Haemorrhoids, or piles, are swollen blood vessels found in or around the anus, according to the NHS.
They’re very common, and almost half of all people develop piles at some point in their lifetime.
The condition can cause bleeding after passing a stool, an itchy anus, or a mucus discharge after using the toilet.
But, you should see a GP if you’re experiencing pain while passing a stool.
“In many cases, haemorrhoids don’t cause symptoms and some people don’t even realise they have them,” said the NHS.
“Haemorrhoids aren’t usually painful, unless their blood supply slows down or is interrupted.

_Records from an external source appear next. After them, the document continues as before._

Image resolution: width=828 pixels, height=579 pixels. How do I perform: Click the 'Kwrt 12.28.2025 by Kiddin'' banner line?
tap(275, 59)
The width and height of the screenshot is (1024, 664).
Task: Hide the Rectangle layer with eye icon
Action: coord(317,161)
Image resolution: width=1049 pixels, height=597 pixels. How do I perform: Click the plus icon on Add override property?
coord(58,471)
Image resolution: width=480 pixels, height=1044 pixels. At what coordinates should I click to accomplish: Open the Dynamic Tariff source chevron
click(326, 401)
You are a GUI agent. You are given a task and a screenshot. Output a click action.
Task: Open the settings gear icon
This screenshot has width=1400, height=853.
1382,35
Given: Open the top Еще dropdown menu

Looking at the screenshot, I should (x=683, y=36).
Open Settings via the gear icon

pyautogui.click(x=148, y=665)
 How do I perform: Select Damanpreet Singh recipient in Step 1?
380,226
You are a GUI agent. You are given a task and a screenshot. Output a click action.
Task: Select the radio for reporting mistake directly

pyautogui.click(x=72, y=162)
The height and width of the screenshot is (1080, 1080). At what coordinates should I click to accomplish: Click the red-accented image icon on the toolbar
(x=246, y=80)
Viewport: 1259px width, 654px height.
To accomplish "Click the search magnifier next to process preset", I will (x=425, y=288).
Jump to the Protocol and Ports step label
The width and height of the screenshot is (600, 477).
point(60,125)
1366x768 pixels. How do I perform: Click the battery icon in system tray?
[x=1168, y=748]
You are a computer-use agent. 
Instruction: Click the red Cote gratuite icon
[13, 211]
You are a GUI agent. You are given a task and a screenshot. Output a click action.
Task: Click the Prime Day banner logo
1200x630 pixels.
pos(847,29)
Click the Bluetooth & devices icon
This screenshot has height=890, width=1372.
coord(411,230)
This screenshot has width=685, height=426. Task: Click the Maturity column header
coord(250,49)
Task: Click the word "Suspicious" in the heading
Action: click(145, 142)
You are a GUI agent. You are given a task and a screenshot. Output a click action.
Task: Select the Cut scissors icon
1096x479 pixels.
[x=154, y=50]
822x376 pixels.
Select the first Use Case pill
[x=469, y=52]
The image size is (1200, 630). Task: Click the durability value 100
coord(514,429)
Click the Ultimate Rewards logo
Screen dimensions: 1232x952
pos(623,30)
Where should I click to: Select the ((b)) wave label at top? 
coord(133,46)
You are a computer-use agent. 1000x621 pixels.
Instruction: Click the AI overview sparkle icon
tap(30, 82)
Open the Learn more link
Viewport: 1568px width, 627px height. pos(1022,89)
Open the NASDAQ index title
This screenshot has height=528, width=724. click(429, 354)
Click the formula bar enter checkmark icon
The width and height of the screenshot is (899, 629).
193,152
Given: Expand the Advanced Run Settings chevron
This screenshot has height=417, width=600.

“See your GP if you have persistent or severe symptoms of haemorrhoids. You should always get any rectal bleeding checked so your doctor can rule out more potentially serious causes.
“Speak to your GP if your symptoms don’t get better or you experience pain or bleeding.”
A tenderness or pain during bowel movements could be a sign of piles.
Other signs include a painful swelling or lump near the anus, and having a lump hanging down outside of the anus.
The symptoms of haemorrhoids often clear up by themselves, the NHS said.
Some simple treatments, available at your local pharmacy, could help to get rid of piles.
If you do see a doctor, they’ll diagnose haemorrhoids by using a quick internal examination.
There’s no reason to be embarrassed by piles. It’s a very common condition, and GPs are used to diagnosing it.
You can lower your risk of haemorrhoids by increasing the amount of fibre in your diet.
Delaying going to the toilet increases your risk of piles, as it can make stools harder and drier, which may lead to straining when you do go to the toilet.